「両方のグループが、実は同意できること」を探した

「この人とあの人は、だいたい同じ意見に賛成している」というように分けます。すると、「賛成派グループ」「反対派グループ」のような塊が見えてきます。

ここで面白いのは、AIの使い方です。

AIは、「賛成派と反対派がどう対立しているか」を分析しただけではありません。

「両方のグループが、実は同意できること」を探したのです。

普通、対立しているふたつのグループを見ると、「意見が違うところ」ばかりが目につきます。でも、よく調べてみると、「意見が同じところ」もあるはずです。

これを「コモングラウンド」(共通の土台)と呼びます。

AIが約1700人の意見を分析した結果、意外な共通点が見つかりました。

Uber反対派の人たちも、実は「Uberそのものが嫌い」というわけではありませんでした。反対派が心配していたのは、「知らない人の車に乗るのは不安」ということでした。タクシーならば、ちゃんとした会社が運営していて、運転手の身元もわかっている。

でもUberだと、どんな人が運転しているかわかりません。

AIは「パターンを見つけ出す」のは得意

一方、Uber賛成派の人たちも、「安全はどうでもいい」と思っていたわけではありませんでした。便利で安いサービスがほしい。でも、安全であることも大切だと思っていました。つまり、両方のグループとも「安全なサービスがほしい」という点では一致していたのです。

人間が約1700人もの意見を一人ひとり読んで、この「隠れた共通点」を見つけ出すのは簡単ではありません。対立している意見を見ると、どうしても「違うところ」に目が行ってしまいます。

ところが、AIは違います。

膨大なデータの中からパターンを見つけ出すのは得意です。しかも、感情に左右されません。「この人の意見は嫌いだから無視しよう」ということがありません。

オードリー・タン デジタル発展相
写真=京都新聞社/共同通信イメージズ
質問に答える唐鳳(オードリー・タン)デジタル発展相(=2024年3月7日、台湾・台北市)

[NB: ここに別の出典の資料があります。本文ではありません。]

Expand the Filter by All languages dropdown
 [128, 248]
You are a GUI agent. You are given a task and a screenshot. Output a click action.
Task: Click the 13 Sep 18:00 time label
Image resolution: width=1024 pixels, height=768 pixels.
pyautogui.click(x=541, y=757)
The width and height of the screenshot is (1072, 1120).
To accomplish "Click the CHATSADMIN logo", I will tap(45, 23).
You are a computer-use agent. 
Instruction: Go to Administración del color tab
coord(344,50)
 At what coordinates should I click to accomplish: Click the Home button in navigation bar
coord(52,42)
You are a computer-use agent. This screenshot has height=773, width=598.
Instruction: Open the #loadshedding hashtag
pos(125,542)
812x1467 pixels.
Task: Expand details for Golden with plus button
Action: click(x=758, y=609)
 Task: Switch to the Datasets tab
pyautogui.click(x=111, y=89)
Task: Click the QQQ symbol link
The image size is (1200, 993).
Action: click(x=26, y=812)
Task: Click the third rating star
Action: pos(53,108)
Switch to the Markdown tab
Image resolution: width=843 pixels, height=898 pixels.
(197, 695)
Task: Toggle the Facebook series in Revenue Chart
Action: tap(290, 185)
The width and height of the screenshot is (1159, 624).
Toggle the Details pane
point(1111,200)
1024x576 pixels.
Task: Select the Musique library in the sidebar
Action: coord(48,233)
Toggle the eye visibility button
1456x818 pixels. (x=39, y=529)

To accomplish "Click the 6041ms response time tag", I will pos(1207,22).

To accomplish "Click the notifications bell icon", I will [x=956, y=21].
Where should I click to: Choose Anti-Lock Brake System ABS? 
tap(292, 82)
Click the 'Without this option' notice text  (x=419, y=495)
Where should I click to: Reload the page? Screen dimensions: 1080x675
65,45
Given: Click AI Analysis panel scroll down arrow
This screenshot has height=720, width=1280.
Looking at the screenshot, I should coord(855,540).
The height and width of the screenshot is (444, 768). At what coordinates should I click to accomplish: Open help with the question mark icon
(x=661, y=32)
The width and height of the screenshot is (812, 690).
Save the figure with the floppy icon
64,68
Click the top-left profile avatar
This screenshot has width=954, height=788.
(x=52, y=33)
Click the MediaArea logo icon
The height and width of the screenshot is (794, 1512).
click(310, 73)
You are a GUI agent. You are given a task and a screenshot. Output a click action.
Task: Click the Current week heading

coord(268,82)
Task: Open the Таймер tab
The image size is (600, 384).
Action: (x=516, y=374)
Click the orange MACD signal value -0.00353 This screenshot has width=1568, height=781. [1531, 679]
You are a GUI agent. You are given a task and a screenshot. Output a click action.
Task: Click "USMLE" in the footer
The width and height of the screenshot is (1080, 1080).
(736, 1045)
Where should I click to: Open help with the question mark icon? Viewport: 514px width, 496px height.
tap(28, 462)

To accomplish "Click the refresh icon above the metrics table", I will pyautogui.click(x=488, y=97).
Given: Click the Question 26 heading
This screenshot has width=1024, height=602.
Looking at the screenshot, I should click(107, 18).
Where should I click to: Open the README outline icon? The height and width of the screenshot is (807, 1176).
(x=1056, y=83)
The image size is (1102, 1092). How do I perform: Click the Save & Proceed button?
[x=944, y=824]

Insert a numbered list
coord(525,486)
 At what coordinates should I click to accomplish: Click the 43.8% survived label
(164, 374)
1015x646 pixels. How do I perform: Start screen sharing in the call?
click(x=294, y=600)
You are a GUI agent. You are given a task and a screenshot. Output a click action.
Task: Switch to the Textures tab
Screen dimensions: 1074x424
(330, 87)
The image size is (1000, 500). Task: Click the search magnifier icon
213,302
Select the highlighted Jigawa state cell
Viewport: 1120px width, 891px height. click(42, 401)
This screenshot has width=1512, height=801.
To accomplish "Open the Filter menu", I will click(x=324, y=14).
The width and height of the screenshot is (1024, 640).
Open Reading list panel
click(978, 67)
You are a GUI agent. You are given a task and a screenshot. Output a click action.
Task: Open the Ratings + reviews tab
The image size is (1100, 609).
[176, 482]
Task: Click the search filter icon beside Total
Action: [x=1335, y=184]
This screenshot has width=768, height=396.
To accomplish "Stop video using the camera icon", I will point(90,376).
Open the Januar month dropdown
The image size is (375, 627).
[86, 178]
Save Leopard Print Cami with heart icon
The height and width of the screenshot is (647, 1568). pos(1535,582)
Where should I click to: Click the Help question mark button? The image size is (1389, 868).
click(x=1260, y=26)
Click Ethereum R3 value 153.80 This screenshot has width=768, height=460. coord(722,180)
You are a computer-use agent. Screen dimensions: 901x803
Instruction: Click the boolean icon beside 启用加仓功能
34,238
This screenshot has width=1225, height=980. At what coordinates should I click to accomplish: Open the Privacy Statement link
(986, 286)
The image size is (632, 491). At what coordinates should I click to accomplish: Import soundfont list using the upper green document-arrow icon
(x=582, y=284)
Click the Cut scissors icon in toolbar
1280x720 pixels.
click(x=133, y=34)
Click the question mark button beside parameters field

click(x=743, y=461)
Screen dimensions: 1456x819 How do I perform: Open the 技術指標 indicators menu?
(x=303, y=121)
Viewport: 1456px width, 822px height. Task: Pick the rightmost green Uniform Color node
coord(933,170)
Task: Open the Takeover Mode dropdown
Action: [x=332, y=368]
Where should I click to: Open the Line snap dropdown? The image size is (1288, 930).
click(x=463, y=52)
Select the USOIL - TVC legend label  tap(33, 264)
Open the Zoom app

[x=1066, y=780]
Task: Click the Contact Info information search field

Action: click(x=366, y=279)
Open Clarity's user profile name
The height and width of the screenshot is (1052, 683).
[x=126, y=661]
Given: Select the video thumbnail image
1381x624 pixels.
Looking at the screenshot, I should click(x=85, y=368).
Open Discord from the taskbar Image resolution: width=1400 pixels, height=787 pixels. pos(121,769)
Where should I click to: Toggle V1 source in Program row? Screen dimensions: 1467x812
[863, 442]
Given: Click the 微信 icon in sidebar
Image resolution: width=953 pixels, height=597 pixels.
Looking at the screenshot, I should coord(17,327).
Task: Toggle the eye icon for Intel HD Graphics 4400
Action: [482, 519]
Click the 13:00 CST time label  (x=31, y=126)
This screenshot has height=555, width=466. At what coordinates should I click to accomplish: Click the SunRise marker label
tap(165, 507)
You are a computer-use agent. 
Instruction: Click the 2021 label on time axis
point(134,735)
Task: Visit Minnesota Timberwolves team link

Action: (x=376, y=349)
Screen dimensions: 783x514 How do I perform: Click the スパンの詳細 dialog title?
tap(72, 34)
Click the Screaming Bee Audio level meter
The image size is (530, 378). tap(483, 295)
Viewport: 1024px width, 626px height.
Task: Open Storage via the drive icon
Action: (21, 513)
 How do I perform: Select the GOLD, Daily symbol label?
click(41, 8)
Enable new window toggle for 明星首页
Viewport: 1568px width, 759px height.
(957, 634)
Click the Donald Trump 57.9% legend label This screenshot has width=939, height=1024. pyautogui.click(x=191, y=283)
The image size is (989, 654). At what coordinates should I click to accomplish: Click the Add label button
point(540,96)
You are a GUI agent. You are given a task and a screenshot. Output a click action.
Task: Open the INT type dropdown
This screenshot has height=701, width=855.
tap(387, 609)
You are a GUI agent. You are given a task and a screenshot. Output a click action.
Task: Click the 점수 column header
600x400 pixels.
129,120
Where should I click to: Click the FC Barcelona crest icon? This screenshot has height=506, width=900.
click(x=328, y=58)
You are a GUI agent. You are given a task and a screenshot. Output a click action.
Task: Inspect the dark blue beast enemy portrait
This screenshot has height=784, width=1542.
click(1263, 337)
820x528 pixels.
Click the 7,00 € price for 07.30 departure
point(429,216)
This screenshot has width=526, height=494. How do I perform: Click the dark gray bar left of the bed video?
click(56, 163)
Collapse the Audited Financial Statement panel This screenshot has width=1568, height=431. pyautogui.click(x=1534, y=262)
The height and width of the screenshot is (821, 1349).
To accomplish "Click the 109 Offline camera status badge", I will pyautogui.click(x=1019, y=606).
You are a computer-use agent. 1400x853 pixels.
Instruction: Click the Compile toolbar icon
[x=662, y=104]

このとき、いいアイデアとして浮かび上がったのが、「ドライバー評価システムを導入する」というものでした。

これはAIが考え出したものではありません。参加者の中から出てきた意見です。

AIの役割は、膨大な意見の中から「実は両方のグループが同意できるもの」を見つけ出し、それを目に見える形にしたことでした。

Uberの運転手さえも含め、全員が「評価システムがあれば安心だ」という点で一致していることを、AIが可視化してくれたのです。Uberのドライバーを評価するシステムをつくって、乗客が「この人は安全だった」「この人はちょっと怖かった」と評価できるようにするのです。

評価の低いドライバーは利用を敬遠されて、自然と排除されます。そうすれば、タクシーと同じように、安心して乗れるようになります。